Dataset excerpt
+ + +

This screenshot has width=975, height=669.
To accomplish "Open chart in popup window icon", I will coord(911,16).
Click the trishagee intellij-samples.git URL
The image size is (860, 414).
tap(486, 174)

+ + +

▶ _Work to be completed_
Reproduce every line of the material above word for word, in the same order.

▶ _Exercise output_
This screenshot has width=975, height=669.
To accomplish "Open chart in popup window icon", I will coord(911,16).
Click the trishagee intellij-samples.git URL
The image size is (860, 414).
tap(486, 174)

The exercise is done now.